WHAT THE TASK ASKS:
List every line of the material below that contains the string "Where". Case must match.

RECORDS SUPPLIED:
□ □ □ □ □

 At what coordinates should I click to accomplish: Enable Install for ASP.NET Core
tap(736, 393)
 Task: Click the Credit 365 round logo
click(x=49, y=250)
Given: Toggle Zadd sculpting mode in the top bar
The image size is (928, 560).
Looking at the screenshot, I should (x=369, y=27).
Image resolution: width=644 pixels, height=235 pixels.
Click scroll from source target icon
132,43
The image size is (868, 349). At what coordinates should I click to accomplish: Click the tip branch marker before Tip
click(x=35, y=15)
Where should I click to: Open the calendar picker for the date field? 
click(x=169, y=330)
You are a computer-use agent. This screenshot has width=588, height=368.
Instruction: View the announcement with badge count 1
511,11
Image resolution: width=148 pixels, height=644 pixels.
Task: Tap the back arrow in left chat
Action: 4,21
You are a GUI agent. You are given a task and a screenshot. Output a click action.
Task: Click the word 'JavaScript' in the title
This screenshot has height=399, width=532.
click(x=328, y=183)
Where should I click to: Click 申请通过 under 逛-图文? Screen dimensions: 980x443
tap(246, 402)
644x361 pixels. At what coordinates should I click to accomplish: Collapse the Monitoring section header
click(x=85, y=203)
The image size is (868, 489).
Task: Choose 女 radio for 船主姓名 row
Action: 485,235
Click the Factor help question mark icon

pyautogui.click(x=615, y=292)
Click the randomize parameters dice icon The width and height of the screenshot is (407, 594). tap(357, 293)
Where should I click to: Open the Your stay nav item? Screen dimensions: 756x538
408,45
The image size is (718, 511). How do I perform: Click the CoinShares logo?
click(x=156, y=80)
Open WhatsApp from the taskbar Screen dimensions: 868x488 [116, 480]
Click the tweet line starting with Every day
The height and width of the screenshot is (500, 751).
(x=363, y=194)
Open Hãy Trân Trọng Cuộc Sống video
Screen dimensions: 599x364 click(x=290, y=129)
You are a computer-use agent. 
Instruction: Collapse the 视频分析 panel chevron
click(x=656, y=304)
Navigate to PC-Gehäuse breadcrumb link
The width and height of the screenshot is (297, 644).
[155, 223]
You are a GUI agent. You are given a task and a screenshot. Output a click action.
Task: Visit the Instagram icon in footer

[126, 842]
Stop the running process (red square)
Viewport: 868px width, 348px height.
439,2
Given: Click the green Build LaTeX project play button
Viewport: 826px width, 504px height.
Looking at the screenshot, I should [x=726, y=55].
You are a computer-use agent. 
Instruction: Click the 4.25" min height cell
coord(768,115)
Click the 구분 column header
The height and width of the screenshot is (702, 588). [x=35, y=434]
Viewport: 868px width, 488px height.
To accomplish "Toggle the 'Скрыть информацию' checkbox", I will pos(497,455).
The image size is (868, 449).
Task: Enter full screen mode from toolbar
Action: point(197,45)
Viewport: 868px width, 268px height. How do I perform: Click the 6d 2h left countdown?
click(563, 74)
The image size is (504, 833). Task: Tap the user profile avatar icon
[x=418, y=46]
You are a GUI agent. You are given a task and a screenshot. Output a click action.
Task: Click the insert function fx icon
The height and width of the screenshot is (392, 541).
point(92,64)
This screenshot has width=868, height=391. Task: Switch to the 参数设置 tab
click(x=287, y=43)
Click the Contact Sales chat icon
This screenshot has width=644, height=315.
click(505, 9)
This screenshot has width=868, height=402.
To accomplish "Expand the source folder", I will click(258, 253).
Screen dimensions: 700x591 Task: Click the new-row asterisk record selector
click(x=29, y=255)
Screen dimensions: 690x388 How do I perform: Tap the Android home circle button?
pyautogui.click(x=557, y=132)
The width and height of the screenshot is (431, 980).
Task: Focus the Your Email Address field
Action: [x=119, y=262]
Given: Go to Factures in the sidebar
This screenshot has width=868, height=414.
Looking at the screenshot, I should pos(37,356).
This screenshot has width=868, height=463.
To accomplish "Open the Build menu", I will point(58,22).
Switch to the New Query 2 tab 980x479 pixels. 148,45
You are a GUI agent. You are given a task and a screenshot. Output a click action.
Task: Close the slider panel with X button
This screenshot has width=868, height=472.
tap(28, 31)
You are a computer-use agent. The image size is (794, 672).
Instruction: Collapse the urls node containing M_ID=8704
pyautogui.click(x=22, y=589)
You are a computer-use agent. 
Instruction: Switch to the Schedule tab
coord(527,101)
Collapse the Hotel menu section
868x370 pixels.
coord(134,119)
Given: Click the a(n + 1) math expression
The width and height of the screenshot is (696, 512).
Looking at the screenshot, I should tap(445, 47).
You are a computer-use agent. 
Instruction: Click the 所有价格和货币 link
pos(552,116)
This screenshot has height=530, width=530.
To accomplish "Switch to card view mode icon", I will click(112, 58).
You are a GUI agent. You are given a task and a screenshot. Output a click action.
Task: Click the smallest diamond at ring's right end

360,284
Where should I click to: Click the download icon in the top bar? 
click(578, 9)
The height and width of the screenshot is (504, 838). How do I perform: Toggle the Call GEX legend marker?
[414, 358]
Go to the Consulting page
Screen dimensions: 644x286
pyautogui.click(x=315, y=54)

□ □ □ □ □

OUTPUT:
Where should I click to: Open the calendar picker for the date field? 
Where should I click to: Click 申请通过 under 逛-图文? Screen dimensions: 980x443
Where should I click to: Open the Your stay nav item? Screen dimensions: 756x538
Where should I click to: Click the download icon in the top bar? 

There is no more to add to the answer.